エコを重視した自動車塗装 水性か粉体かクリヤコートが最後の課題
2021/09/01
エコを重視した自動車塗装
水性か粉体かクリヤコートが最後の課題
環境問題には土壌・水質・大気汚染など多岐にわたる対応が必要で、自動車産業はリーディング・カンパニーとしての対応が求められています。
何度も述べてきましたように、塗料の環境問題における最大の課題はVOC(揮発性有機化合物、平たく言えば主として溶剤)の削減です。
自動車塗装では特にメタリックベースコートから発生する溶剤量が多く、1980年代後半より欧米を中心に、その水性塗料化が検討、実施されてきました。
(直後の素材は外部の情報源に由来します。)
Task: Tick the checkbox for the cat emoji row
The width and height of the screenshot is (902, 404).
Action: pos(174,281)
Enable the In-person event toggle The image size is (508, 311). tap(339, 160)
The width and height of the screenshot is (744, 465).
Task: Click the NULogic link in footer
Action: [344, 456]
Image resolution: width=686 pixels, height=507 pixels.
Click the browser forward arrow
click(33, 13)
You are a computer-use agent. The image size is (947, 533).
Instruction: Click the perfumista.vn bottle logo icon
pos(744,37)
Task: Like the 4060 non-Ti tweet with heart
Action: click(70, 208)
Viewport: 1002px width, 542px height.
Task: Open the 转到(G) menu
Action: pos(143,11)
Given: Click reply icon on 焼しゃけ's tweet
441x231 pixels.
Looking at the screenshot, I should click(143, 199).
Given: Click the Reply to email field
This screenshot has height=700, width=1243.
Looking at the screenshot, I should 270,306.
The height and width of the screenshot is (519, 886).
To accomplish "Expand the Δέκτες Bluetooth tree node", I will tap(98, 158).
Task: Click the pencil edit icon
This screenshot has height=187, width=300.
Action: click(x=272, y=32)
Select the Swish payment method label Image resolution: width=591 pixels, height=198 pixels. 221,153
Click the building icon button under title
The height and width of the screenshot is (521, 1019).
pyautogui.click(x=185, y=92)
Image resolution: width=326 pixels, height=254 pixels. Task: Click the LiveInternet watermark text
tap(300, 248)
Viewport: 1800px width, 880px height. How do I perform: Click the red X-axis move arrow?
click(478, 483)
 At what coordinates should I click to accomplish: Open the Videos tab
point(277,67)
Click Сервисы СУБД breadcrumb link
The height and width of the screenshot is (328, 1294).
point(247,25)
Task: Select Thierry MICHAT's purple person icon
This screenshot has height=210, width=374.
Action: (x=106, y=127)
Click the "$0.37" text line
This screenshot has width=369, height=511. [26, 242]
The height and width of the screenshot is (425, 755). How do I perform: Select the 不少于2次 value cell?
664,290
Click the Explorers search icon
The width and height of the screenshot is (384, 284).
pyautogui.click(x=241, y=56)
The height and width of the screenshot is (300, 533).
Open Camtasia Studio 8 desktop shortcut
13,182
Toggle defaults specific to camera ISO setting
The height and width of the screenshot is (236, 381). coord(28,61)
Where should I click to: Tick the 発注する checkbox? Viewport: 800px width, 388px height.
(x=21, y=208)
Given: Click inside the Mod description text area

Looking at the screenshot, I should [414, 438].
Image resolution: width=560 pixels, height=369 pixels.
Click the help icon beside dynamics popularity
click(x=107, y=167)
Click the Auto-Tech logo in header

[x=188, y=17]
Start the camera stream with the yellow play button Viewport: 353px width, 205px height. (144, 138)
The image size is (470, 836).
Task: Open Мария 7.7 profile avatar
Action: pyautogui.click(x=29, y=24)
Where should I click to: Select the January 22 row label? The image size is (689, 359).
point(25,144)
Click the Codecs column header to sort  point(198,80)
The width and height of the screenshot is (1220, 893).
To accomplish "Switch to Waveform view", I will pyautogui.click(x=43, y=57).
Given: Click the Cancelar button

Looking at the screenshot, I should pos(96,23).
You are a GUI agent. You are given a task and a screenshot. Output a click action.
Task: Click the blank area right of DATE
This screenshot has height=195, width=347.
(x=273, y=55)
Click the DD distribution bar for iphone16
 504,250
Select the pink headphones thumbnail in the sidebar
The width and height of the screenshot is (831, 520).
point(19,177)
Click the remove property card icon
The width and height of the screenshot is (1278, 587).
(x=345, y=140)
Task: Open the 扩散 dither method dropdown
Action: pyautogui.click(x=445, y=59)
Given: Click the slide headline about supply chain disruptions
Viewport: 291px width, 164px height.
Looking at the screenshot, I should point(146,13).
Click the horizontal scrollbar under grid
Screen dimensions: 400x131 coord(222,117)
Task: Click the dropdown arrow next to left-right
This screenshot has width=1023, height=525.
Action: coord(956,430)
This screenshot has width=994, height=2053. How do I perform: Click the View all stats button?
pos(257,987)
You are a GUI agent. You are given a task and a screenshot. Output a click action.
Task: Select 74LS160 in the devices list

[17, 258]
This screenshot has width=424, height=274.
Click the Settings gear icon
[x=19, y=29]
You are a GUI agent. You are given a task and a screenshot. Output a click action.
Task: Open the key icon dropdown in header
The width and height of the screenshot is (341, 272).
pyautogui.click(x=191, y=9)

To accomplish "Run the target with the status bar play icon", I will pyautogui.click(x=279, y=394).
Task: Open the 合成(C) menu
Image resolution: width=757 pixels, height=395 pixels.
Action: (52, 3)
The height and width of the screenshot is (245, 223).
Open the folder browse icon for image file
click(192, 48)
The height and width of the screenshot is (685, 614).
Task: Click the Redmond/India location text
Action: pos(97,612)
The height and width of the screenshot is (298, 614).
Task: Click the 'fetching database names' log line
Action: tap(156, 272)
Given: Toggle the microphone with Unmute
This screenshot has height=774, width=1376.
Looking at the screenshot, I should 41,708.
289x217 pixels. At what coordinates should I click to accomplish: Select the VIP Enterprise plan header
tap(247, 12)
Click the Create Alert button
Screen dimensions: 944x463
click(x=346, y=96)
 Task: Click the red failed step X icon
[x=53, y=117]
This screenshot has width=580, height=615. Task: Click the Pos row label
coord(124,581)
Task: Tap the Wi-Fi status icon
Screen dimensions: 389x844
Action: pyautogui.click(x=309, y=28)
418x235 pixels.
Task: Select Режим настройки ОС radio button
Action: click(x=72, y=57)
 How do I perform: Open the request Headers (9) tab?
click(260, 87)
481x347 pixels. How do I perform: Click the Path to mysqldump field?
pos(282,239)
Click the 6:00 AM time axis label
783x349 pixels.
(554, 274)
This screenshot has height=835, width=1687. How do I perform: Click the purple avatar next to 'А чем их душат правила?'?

メタリック塗料の外観品質を保つため、この塗料はスプレー塗装するときには低粘度で、塗料が被塗物に塗着したときには高粘度になって、たれやアルミニウム粉のむらを防ぐ設計になっており、現在は国内外で広く使われています。
次いで中塗りにどのような系を採用するかですが、欧州、日本では主として水性塗料が検討され採用されています。
米国ではむしろ粉体塗料の中塗りが採用されているケースが多く、考え方や品質のとらえ方に差があります。
クリヤコートを何にするかは最も難しい課題です。
欧州では下塗り~上塗り全工程の水性化(オペル社アイゼナッハ工場)、水性中塗り/水性ベースコート/粉体スラリークリヤコートの採用(ダイムラーベンツ社ラスタット工場)、粉体クリヤコートの採用(BMW社ディンゴルフィング工場)などの例があります。
しかし、塗膜の品質から考えて、まずは溶剤型のハイソリッド塗料で対応し、改良を待って水性塗料を採用するというのが日本の自動車メーカーの考え方だと思われます。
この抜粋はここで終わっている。